The Reparations Commission for St. Vincent and the Grenadines (SVG) plans to issue formal demands for reparations by the end of this year, it has been claimed. The royal family will also likely be in the spotlight of SVG, which, like Grenada, was a British colony.

The chairman of the reparations committee, Adrian Odle, said that ‘every property owned by the royal family has the stench of slavery’.

The campaign was boosted by former BBC correspondent Laura Trevelyan’s decision to donate money and apologize to the people of Grenada for her family’s role in the historic slave trade.

“My family, the Trevelyans, owned about a thousand slaves on five different sugar plantations in Grenada in the 17th and 18th centuries,” she said last year.

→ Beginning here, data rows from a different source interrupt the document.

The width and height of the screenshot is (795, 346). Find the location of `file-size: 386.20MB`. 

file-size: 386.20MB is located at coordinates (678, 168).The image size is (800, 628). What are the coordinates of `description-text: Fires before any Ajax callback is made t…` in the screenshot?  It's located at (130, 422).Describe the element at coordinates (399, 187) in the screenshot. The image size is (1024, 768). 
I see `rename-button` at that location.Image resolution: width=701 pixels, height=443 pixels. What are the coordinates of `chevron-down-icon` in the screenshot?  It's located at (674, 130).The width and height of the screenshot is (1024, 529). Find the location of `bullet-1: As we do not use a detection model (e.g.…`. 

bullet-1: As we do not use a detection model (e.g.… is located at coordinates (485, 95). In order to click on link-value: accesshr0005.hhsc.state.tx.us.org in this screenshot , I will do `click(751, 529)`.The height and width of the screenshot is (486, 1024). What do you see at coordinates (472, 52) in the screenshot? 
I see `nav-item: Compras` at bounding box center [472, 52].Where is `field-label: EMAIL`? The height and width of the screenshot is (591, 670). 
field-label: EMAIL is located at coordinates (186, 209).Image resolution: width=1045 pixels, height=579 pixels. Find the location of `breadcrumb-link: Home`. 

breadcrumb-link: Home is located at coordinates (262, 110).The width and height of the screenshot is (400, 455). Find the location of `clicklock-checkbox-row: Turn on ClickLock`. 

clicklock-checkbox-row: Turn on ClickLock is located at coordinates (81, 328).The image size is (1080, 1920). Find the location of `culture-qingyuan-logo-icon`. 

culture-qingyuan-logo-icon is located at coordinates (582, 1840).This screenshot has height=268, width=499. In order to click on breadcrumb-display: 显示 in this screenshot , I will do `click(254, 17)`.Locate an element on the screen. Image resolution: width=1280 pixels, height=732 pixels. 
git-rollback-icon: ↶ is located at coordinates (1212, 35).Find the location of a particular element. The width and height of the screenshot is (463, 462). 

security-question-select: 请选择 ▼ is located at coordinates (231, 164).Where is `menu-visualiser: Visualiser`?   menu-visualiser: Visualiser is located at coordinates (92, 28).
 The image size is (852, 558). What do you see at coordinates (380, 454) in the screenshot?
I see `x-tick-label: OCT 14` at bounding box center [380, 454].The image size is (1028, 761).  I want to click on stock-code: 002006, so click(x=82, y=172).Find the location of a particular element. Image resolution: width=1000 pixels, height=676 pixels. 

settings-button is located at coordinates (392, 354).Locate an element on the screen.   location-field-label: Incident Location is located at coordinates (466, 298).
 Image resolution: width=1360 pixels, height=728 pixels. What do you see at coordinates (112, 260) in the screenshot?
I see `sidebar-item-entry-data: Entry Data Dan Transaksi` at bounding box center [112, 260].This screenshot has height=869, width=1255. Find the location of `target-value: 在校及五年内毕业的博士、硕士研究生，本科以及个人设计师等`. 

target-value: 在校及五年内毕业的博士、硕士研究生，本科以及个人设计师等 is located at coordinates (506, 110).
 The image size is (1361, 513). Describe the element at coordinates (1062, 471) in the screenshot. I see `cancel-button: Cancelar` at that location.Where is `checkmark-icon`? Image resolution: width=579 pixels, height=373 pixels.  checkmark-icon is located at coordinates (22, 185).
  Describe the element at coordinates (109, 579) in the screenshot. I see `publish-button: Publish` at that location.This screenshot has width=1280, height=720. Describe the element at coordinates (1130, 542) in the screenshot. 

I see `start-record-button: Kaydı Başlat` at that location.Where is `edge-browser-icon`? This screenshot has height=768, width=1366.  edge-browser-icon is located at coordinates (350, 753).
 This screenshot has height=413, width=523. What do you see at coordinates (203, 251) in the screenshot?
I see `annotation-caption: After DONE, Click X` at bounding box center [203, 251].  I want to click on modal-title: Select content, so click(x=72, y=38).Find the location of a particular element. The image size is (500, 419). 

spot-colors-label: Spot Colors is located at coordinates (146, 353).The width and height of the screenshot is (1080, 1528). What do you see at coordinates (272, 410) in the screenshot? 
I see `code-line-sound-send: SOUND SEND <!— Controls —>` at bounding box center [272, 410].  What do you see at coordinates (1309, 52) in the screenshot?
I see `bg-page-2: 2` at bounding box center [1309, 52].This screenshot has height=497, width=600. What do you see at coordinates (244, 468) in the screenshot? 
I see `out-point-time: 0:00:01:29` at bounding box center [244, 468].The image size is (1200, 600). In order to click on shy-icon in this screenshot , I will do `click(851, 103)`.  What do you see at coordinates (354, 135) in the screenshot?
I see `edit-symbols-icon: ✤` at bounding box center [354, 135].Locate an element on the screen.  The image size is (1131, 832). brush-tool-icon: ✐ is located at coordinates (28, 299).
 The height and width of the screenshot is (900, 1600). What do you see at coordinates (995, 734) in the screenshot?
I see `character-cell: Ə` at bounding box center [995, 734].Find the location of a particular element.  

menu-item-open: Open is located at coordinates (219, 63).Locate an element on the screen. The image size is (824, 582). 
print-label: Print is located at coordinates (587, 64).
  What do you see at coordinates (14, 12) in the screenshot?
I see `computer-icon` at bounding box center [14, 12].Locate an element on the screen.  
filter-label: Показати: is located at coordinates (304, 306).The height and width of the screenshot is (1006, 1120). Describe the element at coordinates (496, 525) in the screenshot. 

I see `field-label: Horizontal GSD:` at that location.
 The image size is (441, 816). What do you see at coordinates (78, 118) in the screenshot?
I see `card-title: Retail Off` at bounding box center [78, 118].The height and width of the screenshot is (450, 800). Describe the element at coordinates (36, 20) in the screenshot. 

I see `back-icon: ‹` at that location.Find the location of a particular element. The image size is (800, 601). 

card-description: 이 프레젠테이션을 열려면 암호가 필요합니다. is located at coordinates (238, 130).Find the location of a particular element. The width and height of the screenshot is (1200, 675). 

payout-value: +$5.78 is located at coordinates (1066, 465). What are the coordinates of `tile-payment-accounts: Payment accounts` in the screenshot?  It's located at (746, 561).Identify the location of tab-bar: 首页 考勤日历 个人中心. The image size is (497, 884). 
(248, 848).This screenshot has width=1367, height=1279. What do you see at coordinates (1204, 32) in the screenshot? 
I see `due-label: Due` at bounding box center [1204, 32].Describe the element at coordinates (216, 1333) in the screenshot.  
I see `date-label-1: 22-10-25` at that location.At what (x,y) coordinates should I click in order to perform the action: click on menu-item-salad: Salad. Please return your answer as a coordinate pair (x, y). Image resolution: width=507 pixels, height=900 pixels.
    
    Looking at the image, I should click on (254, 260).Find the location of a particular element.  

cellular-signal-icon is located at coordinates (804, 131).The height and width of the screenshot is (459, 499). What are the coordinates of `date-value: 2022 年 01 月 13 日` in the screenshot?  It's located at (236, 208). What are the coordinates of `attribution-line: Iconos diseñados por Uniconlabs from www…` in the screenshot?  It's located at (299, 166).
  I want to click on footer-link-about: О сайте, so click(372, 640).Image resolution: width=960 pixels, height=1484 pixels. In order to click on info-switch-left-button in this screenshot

‘When slavery was abolished in 1834, our family received compensation from the British government for the loss of our property, as part of the 46,000 British claims filed with the Slave Compensation Commission. We received about £3 million in cash today. The slaves got nothing.”

One of the royal family’s most frequently cited ties to slavery was the Royal African Company, which enslaved and transported hundreds of thousands of people from Africa to the Americas.

Earlier this year the Guardian published a 1689 transfer of shares in the Royal African Company from Bristol merchant and slave trader Edward Colston to King William III.

King Charles said last year that he felt “personal sorrow at the suffering of so many,” but did not go as far as an apology.

However, he never publicly ruled out reparations.

Dutch King Willem-Alexander has apologized for Dutch involvement in slavery, saying he “felt the weight of the words in my heart and soul.”

King Charles is said to be interested in understanding the results of an academic study into the relationship between the British monarchy and the slave trade in the 17th and 18th centuries.